Tuesday, 13 July 2021

PIRANIA: MIDDLE CAMBRIAN SPONGE

Pirania
is an extinct genus of sea sponge from the Middle Cambrian Burgess Shale in the Canadian Rockies of British Columbia and the Ordovician Fezouata Formation of Morocco. 

We have sea sponges living in our oceans today. Sea Sponges are some of the simplest multicellular organisms alive. They do not have brains, digestive, circulatory or nervous systems and, once rooted, do not move. 

Sponge species are numerous and diverse. There are 8,550 living sponge species in the phylum Porifera, which is comprised of four distinct classes. 

Demospongiae is the most diverse, containing 76.2% of all living sponges. Desmospongiae form complex bodies with monoaxon or tetraxon spicules. They can live in both marine and freshwater.

Hexactinellida, the rare glass sponges; Calcarea which contains all the calcareous sponges; and, Homoscleromorpha, the rarest and simplest class with 117 species. Homoscleromorpha has only recently been recognized so perhaps we will find more examples as we explore the world's oceans.

Supplied material:
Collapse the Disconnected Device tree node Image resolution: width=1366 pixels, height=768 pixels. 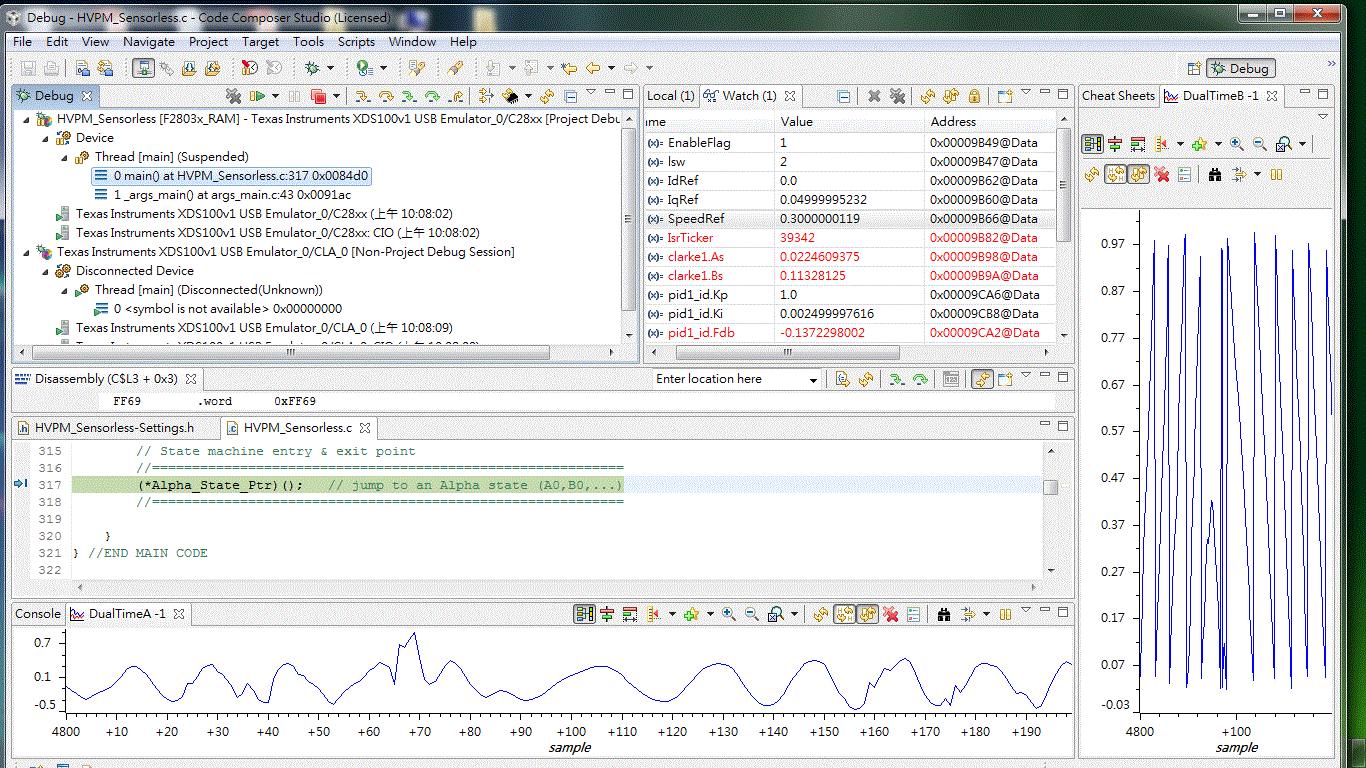[x=46, y=271]
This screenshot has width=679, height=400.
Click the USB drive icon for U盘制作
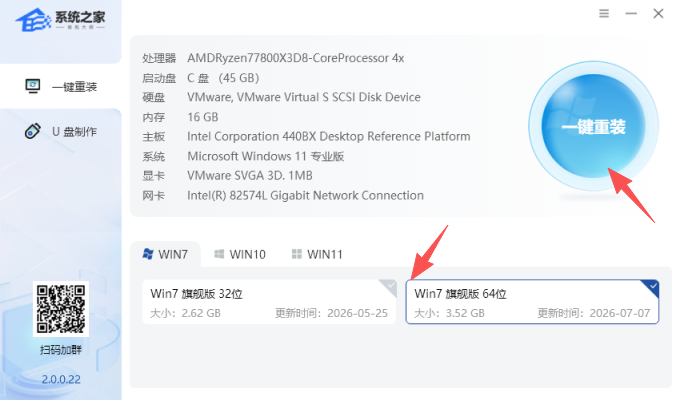click(x=33, y=131)
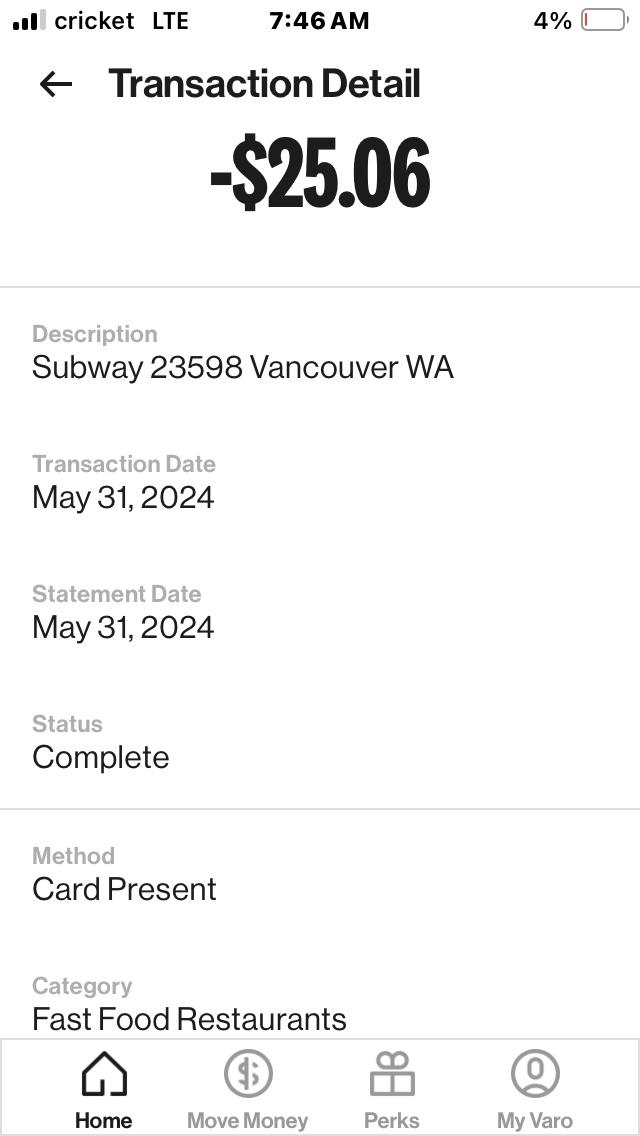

Goal of the exercise: Carry the post on the Cambrian sponge Pirania forward from its last sentence. None of the lines are needed for this.

Exercise answer:
They are very skilled at filtering water and can pass more than 20,000 times their volume through their systems in a single day. They greatly aid in the water quality of coral reef ecosystems, filtering bacteria along with the water they process. They also aid with carbon, nitrogen and phosphorus as they filter it through their bodies and put it back into the ecosystem via their excrement.

Pirania is named after Mount St. Piran, near the Bow River Valley, Banff National Park, Alberta, Canada. It was first described by Charles Doolittle Walcott in 1920 from 128 fossil specimens found within the Greater Phyllopod bed, the most famous fossil-bearing member of the 508 million-year-old Burgess Shale Fossil Lagerstätte in the Canadian Rockies of British Columbia. The type locality has exceptional preservation of soft-bodied animals from the Middle Cambrian.